# How to extract patches from an image

Given an image, I need to extract patches with stride of 32, after changing the smaller dimension of the image to 227.

How can I do that?

You could use `unfold` as described in this post.

I get this error:

``````RuntimeError: maximum size for tensor at dimension 3 is 3 but size is 32

``````

when I have this code :

``````S = 128 # channel dim
W = 227 # width
H = 227 # height
batch_size = 10

x = image_new.unsqueeze(0)

size = 32 # patch size
stride = 32 # patch stride
patches = x.unfold(1, size, stride).unfold(2, size, stride).unfold(3, size, stride)
print(patches.shape)
``````

The following code works for me:

``````S = 128 # channel dim
W = 227 # width
H = 227 # height
batch_size = 10

x = torch.randn(batch_size, S, H, W)

size = 32 # patch size
stride = 32 # patch stride
patches = x.unfold(1, size, stride).unfold(2, size, stride).unfold(3, size, stride)
print(patches.shape)
``````

What shape does `x` have after the `unsqueeze` operation?
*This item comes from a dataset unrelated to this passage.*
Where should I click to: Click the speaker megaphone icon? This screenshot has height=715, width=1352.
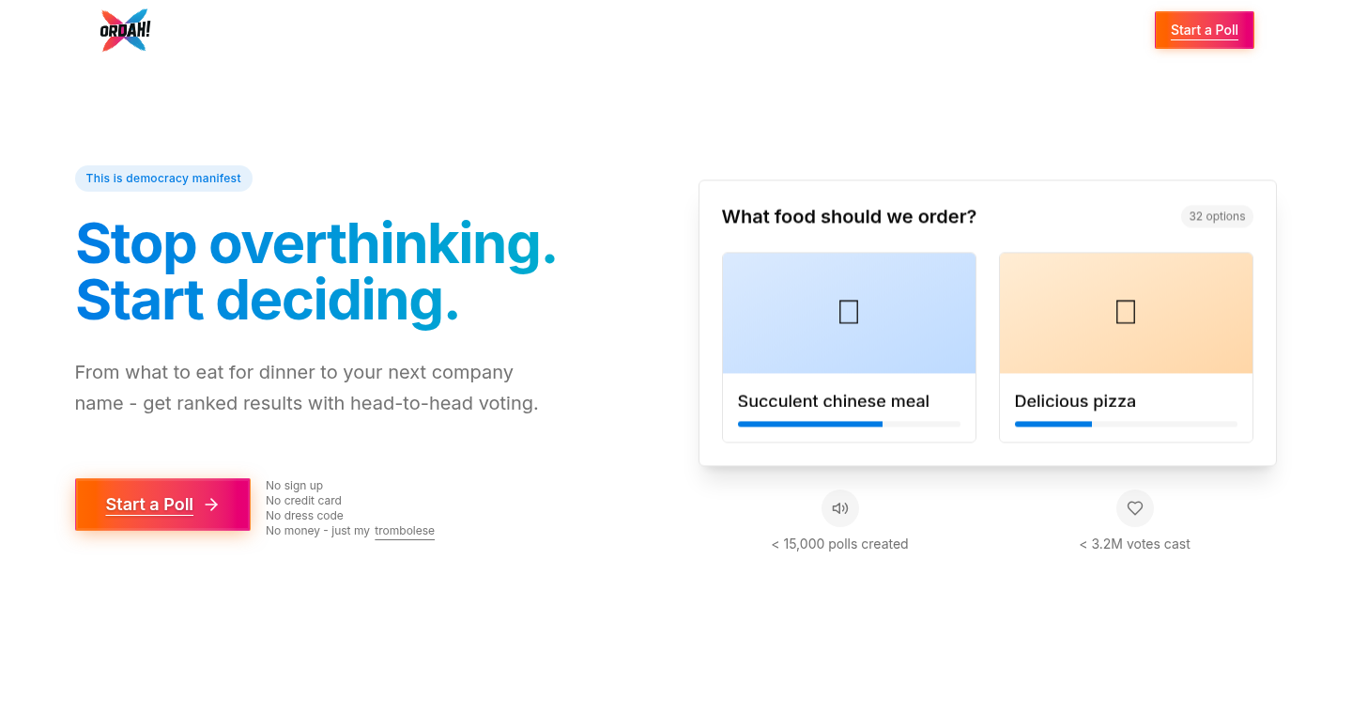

I first loaded the image like so:

``````import numpy as np
import cv2

image_new=torch.from_numpy(img)
``````

and then I used the code above

and the size of the x is:

``````torch.Size([1, 576, 1024, 3])

``````

`dim3` has only a size of 3, so you cannot unfold it with a kernel size of 32.
I guess you would like to unfold only in dim1 and dim2?
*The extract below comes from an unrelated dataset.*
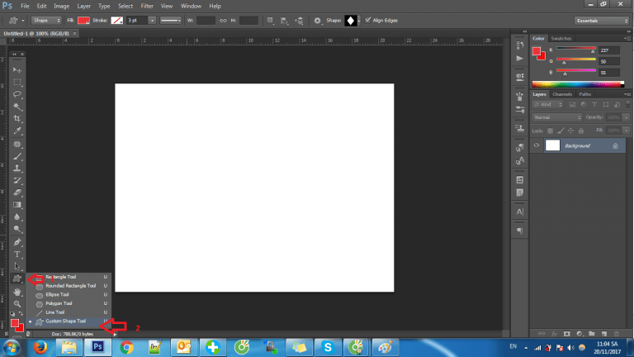Open the Filter menu
The width and height of the screenshot is (634, 357).
147,6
Unrelated to this, but note that PyTorch expects image tensors in the shape `[batch_size, channels, height, width]`.

So the method of loading the image using opencv and then convert it to tensor is wrong? Is there another way to convert the image to tensor so that it outputs a shape with the dimensions you specified?

also when I only do dim1 and dim2 I get a size of this :

``````torch.Size([1, 18, 32, 3, 32, 32])

``````

and when I show the image using plt, there’s still something wrong

You could use `PIL` to load the image and then `torch.from_numpy` to create the tensor or alternatively use OpenCV, transform the image from BGR to RGB, and permute the dimensions via `image = image.permute(2, 0, 1)`.

The first solution gave me the same dimensions as before, also I had to use a different code like so :

``````image=torch.as_tensor(np.array(image).astype('float'))
``````

when I use the code you posted like so :

``````from PIL import Image

# open method used to open different extension image file
im = Image.open(r"cat.jpg")
image_new = torch.from_numpy(im)
``````

it gives me an error :

``````TypeError: expected np.ndarray (got JpegImageFile)
``````

So the first solution doesn’t work.

The second solution I got this error when I did permute

``````AttributeError: 'numpy.ndarray' object has no attribute 'permute'

``````

The code was like so :

``````image = cv2.imread('cat.jpg',1)
image = cv2.cvtColor(image, cv2.COLOR_BGR2RGB) #transfrom image from BGR to RGB
image = image.permute(2, 0, 1)
``````

I want to make patches with size 32x32 with stride=16(overlap). How to reshape/reconstruct this patches to the original image?

Sorry for the confusion.
This should work:

``````img = PIL.Image.open(path)
x = torch.from_numpy(np.array(img))
x = x.permute(2, 0, 1)

# or
y = transforms.ToTensor()(img) # will permute and normalize to [0, 1]
``````

`nn.Unfold` and `nn.Fold` will give you the ability to recreate the input, but note that the overlapping pixels will be summed.

Now it’s giving me this error:

``````RuntimeError: maximum size for tensor at dimension 1 is 3 but size is 128
``````

and the shape of x is :

``````torch.Size([1, 3, 576, 1024])
``````

and my code is :

``````from PIL import Image

img = Image.open("cat.jpg")
x = torch.from_numpy(np.array(img))
x = x.permute(2, 0, 1)

x = x.unsqueeze(0)

size = 128 # patch size
stride = 32 # patch stride
patches = x.unfold(1, size, stride).unfold(2, size, stride).unfold(3, size, stride)
print(patches.shape)
``````

why do you have 128 channels anyways? aren’t they 3? red, green and blue?

I used your code snippet from this post. If you are not dealing with 128 channels, then you should change it.

Regarding the error message: you cannot use a kernel size of 128 for 3 channels.